The short answer
Interchange is the fee the card network (Visa or Mastercard) requires the acquiring bank to pay the issuing bank on every card transaction. It's set by the network, not by your processor. It's the biggest single cost on almost every merchant statement.
In plain English
When a customer taps their Chase Sapphire at your checkout, the money moves in a loop: customer → Chase (issuer) → Visa (network) → your acquirer (Stripe/Square/etc.) → your bank. At each hop, fees come out. Interchange is the biggest one — it stays with the issuing bank as compensation for funding the transaction, carrying the float, and covering the rewards the customer earns.
Interchange varies by card type, transaction type, and category. A debit card is cheap.
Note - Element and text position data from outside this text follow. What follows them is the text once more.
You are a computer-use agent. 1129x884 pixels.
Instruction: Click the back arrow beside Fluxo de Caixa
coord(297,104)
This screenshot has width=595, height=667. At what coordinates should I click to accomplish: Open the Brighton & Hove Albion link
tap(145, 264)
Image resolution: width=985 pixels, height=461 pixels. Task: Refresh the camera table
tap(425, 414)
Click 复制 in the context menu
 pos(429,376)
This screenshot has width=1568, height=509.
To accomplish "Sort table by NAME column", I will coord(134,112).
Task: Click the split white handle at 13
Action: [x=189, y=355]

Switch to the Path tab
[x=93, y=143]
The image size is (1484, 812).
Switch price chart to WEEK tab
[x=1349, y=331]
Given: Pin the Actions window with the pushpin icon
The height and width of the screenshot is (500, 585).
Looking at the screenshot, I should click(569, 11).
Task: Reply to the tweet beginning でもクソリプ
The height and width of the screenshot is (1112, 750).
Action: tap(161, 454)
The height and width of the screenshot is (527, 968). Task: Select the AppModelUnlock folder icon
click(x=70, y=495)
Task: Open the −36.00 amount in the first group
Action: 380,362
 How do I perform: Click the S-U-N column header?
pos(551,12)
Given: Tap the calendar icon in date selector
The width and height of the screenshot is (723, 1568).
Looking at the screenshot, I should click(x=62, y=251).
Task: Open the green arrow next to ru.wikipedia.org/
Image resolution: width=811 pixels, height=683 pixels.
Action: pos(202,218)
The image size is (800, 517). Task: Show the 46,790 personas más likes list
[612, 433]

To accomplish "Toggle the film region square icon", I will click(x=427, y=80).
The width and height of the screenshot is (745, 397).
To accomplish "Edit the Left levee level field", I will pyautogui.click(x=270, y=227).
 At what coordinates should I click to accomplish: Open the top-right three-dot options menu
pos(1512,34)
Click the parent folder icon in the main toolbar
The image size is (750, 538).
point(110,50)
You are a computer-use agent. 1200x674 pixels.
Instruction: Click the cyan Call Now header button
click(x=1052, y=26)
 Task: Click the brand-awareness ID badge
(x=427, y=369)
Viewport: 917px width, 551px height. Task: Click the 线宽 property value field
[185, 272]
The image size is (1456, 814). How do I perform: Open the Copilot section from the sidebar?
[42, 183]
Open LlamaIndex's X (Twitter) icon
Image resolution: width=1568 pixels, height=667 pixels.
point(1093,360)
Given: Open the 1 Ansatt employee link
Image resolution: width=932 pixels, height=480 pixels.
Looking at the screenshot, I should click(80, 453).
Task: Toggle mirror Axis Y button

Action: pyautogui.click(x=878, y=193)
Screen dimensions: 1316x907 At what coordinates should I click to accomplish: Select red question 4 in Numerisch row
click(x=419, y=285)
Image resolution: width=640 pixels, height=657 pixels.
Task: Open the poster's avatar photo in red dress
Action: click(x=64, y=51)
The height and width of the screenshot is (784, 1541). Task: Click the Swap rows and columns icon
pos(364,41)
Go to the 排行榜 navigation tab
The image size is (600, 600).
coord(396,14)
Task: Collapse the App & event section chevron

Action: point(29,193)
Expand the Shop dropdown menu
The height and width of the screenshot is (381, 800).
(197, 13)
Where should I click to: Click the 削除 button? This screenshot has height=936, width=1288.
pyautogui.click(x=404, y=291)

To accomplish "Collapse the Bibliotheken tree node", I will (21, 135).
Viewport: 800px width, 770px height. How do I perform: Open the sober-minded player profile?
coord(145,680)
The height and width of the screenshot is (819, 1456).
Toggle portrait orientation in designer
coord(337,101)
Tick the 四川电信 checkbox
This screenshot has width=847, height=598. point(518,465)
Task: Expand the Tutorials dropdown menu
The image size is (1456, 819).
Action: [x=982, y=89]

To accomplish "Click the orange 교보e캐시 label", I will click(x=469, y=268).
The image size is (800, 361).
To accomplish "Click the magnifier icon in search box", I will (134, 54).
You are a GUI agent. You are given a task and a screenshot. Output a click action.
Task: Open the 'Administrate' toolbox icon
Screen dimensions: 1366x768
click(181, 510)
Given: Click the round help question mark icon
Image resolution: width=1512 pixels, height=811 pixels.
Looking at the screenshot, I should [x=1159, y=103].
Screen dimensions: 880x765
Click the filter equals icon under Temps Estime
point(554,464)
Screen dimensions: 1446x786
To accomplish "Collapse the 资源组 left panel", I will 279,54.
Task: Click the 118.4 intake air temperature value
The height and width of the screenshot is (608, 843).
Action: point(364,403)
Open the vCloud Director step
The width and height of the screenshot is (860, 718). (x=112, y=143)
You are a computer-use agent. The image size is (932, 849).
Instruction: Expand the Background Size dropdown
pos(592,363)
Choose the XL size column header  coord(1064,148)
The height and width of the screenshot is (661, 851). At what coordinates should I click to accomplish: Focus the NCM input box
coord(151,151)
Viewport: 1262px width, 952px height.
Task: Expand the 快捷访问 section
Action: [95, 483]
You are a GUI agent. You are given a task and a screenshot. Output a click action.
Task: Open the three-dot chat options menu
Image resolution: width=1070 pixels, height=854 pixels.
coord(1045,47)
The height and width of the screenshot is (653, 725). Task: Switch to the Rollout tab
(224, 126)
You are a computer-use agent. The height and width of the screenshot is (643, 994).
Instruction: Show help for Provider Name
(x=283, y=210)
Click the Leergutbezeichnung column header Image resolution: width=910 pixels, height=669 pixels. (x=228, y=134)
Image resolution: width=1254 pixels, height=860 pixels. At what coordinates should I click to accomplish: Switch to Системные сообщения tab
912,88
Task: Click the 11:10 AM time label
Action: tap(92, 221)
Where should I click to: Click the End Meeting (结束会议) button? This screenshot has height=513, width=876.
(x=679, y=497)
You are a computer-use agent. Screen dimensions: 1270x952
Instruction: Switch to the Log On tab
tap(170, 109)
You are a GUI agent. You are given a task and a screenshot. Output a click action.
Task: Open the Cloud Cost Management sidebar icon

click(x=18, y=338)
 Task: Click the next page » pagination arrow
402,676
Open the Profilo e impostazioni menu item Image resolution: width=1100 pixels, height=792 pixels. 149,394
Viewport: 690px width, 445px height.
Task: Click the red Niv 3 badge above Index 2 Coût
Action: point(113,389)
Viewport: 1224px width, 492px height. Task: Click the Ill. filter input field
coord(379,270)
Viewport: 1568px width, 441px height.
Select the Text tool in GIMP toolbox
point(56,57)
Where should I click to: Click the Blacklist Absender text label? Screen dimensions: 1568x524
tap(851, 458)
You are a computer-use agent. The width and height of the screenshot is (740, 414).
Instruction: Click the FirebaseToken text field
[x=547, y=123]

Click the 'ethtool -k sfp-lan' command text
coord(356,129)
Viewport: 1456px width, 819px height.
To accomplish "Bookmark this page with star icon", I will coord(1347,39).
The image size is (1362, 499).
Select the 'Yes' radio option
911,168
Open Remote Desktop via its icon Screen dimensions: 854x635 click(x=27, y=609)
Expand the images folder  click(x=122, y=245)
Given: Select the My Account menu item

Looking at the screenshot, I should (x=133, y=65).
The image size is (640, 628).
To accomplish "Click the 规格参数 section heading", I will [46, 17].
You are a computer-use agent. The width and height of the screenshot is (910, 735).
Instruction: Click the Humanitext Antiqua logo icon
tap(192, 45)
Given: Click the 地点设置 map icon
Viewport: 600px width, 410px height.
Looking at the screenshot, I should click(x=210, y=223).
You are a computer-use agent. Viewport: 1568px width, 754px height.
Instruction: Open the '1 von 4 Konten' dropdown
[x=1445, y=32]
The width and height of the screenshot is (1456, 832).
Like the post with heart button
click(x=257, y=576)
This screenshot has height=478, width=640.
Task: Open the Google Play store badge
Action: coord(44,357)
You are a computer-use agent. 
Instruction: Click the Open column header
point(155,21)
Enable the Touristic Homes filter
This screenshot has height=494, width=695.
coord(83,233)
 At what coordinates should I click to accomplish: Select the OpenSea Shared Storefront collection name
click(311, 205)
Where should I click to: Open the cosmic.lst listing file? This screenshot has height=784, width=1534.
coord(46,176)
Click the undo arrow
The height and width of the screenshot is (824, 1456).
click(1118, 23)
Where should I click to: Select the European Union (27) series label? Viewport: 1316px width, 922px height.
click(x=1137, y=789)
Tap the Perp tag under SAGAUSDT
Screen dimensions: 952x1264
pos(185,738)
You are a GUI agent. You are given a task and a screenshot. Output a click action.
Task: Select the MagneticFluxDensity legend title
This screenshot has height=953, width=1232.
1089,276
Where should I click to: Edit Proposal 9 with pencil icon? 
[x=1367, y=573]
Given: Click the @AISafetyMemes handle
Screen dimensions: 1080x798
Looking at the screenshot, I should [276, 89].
A premium rewards credit card used card-not-present at a nutraceutical merchant is expensive.
How it shows up in your business
- Your Stripe statement shows an effective rate around 2.9% + $0.30 — most of that is interchange (usually 1.5–2.2% depending on card mix), with the rest being network assessments and Stripe's margin.
- High-reward cards (Chase Sapphire Reserve, Amex Platinum, etc.) cost more interchange. A portfolio skewed to these costs more per dollar than a portfolio skewed to debit.
- Card-not-present transactions (e-commerce) run higher interchange than card-present because fraud risk is higher.
- Certain MCC codes get preferential interchange (supermarkets, charities, some utilities). Most e-commerce doesn't.
Numbers to know
For a typical US credit card e-commerce transaction, interchange runs 1.65% + $0.10 on low-end credit cards to 2.60% + $0.10 on premium rewards cards. Debit interchange is capped by the Durbin Amendment at $0.21 + 0.05% for banks with assets over $10B — much cheaper than credit.
Your "effective rate" (total fees / total volume) is usually 2.4–3.2% on typical e-commerce, with 85–90% of that being pure interchange + network assessments. Only about 10–15% is your processor's margin.
Why multi-brand operators care
Interchange follows the charge, not the account. Running 4 brands on 4 processors doesn't change interchange one cent — you pay the same network fees. What it does change is your ability to negotiate margin with your processor. Consolidated volume on one parent merchant account gives you more pricing leverage on the margin portion, even though interchange itself stays constant.